I got up and said that I was ready, and Amroth led the way like a boy out for a holiday. He was brimming over with talk, and told me some stories about my friends in the land of delight, interspersing them with imitation of their manner and gesture, which made me giggle—Amroth was an admirable mimic. "I had hopes of Charmides," he said; "your stay there aroused his curiosity. But he has gone back to his absurd tones and half-tones, and is nearly insupportable. Cynthia is much more sensible, but Lucius is a nuisance, and Charmides, by the way, has become absurdly jealous of him. They really are very silly; but I have a pleasant plot, which I will unfold to you."
As we went down the interminable stairs, I said to Amroth, "There is a question I want to ask you. Why do we have to go and come, up and down, backwards and forwards, in this absurd way, as if we were still in the body? Why not just slip off the leads, and fly down over the crags like a pair of pigeons? It all seems to me so terribly material."
Amroth looked at me with a smile. "I don't advise you to try," he said. "Why, little brother, of course we are just as limited here in these ways. The material laws of earth are only a type of the laws here. They all have a meaning which remains true."
"But," I said, "we can visit the earth with incredible rapidity?"
"How can I explain?" said Amroth. "Of course we can do that, because the material universe is so extremely small in comparison.
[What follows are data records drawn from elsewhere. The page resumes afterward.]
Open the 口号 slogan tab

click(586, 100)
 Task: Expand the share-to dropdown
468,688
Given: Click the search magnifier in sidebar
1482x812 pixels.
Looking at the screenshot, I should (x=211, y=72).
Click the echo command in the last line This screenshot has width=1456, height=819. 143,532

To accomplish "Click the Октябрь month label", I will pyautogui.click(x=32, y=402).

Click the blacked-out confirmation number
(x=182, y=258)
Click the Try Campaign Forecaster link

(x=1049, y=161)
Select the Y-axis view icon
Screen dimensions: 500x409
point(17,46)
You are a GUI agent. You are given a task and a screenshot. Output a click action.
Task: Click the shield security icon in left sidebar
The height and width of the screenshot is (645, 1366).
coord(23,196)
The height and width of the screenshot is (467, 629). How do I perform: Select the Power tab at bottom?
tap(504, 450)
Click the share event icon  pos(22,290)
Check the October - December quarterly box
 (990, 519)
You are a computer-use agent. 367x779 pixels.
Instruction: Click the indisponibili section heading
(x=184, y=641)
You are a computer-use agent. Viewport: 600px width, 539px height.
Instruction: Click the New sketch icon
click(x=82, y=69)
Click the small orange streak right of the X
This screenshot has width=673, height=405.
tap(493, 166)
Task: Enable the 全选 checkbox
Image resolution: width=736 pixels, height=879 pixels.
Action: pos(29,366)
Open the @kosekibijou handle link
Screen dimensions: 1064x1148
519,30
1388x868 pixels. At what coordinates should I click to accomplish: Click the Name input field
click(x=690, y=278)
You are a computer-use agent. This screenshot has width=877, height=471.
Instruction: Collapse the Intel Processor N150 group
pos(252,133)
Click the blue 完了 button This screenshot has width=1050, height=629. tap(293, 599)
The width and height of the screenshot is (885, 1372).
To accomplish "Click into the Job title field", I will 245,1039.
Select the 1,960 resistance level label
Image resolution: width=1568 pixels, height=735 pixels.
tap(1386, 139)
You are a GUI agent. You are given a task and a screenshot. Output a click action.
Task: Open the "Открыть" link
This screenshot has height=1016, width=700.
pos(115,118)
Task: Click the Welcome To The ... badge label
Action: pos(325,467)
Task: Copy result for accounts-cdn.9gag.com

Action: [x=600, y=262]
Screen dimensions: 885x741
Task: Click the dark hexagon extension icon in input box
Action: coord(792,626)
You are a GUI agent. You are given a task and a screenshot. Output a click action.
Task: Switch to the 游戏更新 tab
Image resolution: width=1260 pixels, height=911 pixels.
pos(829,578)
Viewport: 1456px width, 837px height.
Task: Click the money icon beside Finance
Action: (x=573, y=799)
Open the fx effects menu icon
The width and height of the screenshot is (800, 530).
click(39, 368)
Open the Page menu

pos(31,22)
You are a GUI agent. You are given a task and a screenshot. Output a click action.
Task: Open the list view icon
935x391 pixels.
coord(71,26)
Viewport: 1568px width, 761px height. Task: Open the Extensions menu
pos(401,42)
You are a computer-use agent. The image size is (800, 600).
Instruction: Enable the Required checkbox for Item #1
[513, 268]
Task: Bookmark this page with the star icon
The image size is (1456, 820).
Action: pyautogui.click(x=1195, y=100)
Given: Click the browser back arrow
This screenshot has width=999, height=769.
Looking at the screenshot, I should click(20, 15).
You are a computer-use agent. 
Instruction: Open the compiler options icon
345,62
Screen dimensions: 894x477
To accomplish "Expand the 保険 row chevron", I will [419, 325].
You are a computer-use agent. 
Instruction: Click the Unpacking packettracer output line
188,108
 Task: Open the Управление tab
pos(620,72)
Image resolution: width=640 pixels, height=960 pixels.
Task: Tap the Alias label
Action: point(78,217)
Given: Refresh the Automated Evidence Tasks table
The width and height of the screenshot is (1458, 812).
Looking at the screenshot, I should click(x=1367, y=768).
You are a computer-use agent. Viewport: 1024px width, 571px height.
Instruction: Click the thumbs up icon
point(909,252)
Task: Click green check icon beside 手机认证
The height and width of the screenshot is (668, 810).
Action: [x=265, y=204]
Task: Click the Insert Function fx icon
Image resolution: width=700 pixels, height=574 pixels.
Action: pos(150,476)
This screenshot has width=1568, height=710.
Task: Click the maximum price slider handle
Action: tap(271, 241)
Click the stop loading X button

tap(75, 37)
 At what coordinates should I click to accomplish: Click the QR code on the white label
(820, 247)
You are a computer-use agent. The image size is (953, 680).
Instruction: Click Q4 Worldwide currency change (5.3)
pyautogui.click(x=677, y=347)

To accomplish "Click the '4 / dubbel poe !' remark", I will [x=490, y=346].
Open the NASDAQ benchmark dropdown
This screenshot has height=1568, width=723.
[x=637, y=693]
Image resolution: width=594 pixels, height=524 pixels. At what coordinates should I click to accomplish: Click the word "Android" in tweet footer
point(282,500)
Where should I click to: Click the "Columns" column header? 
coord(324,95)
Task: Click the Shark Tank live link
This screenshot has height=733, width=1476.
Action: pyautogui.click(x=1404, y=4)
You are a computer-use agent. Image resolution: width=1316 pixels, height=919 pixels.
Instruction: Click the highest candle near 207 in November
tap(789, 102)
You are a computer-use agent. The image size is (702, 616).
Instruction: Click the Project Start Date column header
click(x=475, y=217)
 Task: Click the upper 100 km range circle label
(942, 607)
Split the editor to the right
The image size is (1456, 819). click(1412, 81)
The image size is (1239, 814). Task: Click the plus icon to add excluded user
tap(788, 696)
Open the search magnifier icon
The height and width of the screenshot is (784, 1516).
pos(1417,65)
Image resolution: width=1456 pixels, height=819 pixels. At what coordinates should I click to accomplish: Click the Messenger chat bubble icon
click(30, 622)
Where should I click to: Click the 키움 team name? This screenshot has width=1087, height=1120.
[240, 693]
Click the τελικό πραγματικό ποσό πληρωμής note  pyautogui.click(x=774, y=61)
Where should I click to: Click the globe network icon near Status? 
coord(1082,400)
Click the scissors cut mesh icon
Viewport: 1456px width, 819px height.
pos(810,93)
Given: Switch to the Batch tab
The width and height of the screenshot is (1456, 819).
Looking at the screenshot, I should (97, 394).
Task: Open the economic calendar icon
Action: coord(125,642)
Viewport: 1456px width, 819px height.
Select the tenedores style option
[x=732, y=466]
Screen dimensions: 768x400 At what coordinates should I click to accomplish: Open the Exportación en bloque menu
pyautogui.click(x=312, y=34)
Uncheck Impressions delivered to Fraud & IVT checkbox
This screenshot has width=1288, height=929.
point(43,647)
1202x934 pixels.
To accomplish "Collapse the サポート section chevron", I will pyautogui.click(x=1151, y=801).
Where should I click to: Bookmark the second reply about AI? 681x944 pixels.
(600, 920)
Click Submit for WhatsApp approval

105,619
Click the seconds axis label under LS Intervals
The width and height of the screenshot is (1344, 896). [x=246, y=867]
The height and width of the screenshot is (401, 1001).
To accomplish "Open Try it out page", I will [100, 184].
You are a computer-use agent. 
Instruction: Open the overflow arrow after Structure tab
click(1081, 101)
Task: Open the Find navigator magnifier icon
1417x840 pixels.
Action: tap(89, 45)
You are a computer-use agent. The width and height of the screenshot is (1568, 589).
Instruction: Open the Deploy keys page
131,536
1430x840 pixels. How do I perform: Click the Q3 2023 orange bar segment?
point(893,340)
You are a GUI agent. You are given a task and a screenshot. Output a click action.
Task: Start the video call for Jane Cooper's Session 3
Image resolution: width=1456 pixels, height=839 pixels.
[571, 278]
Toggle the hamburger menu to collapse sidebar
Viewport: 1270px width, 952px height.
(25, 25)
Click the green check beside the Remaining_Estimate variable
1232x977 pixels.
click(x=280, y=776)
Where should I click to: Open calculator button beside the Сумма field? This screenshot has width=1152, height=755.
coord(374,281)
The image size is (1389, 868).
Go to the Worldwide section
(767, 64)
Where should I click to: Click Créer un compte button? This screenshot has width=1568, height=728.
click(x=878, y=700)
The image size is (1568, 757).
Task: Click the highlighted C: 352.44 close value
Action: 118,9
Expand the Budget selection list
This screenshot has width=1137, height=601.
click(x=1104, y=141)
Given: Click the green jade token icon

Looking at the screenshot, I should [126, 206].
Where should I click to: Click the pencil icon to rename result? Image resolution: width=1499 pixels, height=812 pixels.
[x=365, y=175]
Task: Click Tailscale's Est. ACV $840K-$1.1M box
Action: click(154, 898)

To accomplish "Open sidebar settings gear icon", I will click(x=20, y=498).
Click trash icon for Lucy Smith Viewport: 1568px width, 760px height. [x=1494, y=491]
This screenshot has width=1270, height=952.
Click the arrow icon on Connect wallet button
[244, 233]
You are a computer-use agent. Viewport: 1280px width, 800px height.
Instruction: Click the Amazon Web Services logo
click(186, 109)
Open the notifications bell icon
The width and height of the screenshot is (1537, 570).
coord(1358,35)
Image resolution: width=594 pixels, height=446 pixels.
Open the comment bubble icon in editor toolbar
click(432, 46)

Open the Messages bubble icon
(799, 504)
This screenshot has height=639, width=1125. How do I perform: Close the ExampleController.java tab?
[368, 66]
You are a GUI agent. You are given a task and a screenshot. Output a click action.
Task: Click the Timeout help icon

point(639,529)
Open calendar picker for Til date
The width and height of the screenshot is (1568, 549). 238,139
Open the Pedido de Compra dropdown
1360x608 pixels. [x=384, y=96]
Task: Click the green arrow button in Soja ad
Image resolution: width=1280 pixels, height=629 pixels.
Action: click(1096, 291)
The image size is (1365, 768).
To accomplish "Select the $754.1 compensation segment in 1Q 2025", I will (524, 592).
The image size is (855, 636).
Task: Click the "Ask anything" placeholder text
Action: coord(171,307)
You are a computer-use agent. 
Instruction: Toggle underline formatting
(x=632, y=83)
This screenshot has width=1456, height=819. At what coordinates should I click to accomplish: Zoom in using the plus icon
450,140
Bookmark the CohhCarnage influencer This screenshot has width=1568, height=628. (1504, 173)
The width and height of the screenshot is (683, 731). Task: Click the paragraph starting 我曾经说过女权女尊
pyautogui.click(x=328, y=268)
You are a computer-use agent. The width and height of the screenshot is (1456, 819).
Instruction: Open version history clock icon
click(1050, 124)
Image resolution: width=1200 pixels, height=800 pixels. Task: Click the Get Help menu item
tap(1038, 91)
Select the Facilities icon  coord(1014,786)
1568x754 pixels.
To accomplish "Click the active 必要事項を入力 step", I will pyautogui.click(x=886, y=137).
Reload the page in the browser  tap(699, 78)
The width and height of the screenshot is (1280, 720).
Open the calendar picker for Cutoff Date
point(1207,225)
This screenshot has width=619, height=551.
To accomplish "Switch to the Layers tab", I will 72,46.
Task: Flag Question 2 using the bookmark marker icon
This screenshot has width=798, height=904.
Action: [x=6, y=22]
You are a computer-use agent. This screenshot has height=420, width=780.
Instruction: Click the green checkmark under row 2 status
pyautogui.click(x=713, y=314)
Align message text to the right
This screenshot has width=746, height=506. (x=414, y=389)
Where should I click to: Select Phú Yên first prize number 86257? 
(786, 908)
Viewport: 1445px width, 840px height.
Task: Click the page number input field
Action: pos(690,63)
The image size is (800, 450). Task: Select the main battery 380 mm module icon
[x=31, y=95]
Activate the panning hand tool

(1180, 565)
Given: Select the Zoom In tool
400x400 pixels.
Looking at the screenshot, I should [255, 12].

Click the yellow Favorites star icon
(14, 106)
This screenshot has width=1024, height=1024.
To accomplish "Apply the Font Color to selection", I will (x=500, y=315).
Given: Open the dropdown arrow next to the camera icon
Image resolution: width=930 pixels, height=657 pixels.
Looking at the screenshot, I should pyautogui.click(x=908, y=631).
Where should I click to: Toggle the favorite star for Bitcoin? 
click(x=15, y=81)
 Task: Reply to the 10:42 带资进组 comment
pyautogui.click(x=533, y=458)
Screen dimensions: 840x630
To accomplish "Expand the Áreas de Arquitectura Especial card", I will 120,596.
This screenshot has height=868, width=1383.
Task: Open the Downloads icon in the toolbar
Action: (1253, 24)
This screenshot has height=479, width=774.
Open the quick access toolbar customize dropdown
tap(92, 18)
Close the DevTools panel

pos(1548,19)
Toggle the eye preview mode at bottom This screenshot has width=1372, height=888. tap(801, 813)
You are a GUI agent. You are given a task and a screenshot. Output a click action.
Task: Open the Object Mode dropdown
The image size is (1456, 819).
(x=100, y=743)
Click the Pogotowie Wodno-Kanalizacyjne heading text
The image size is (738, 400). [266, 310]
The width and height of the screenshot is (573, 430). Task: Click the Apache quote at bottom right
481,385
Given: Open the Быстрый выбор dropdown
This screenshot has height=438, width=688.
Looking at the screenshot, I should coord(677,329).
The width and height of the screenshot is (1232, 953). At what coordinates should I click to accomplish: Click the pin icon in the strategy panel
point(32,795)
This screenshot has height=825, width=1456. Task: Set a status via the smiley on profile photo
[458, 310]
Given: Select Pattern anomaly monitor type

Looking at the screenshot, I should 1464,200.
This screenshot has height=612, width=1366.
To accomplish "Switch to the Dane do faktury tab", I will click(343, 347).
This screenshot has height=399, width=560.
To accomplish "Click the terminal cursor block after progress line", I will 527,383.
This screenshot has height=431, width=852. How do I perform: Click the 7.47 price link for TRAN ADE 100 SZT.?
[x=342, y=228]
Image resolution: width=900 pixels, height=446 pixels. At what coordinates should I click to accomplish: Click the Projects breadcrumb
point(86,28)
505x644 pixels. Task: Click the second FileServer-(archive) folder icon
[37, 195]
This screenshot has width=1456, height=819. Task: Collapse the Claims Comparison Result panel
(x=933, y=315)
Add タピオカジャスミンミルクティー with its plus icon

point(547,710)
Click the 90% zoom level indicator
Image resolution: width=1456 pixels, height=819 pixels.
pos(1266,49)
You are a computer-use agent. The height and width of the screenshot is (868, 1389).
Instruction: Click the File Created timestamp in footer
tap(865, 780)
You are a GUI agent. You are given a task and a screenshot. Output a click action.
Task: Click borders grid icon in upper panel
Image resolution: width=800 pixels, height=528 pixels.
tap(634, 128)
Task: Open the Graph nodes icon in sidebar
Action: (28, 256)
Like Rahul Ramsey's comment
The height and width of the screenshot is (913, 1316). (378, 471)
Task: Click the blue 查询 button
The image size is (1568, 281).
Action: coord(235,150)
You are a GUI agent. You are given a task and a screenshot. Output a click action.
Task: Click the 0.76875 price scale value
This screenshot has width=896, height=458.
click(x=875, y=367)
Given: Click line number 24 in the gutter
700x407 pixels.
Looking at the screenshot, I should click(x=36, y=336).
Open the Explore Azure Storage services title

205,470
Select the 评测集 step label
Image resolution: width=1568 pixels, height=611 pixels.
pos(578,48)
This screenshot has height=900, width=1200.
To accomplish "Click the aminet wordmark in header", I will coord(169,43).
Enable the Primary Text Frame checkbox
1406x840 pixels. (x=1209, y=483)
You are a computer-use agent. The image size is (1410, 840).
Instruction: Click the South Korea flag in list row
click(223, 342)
All the stars in the world are here but as a heap of sand, like the motes which dance in a sunbeam. There is no question of size, of course! But there is such a thing as spiritual nearness and spiritual distance for all that. The souls who do not return to earth are very far off, as you will sometime see. But we messengers have our short cuts, and I shall take advantage of them to-day."
We went out of the great door of the fortress, and I felt a sense of relief. It was good to put it all behind one. For a long time I talked to Amroth about all my doings. "Come," he said at last, "this will never do! You are becoming something of a bore! Do you know that your talk is very provincial? You seem to have forgotten about every one and everything except your Philips and Annas—very worthy creatures, no doubt—and the Master, who is a very able man, but not the little demigod you believe. You are hypnotised! It is indeed time for you to have a holiday. Why, I believe you have half forgotten about me, and yet you made a great fuss when I quitted you."
I smiled, frowned, blushed. It was indeed true. Now that he was with me I loved him as well, indeed better than ever; but I had not been thinking very much about him.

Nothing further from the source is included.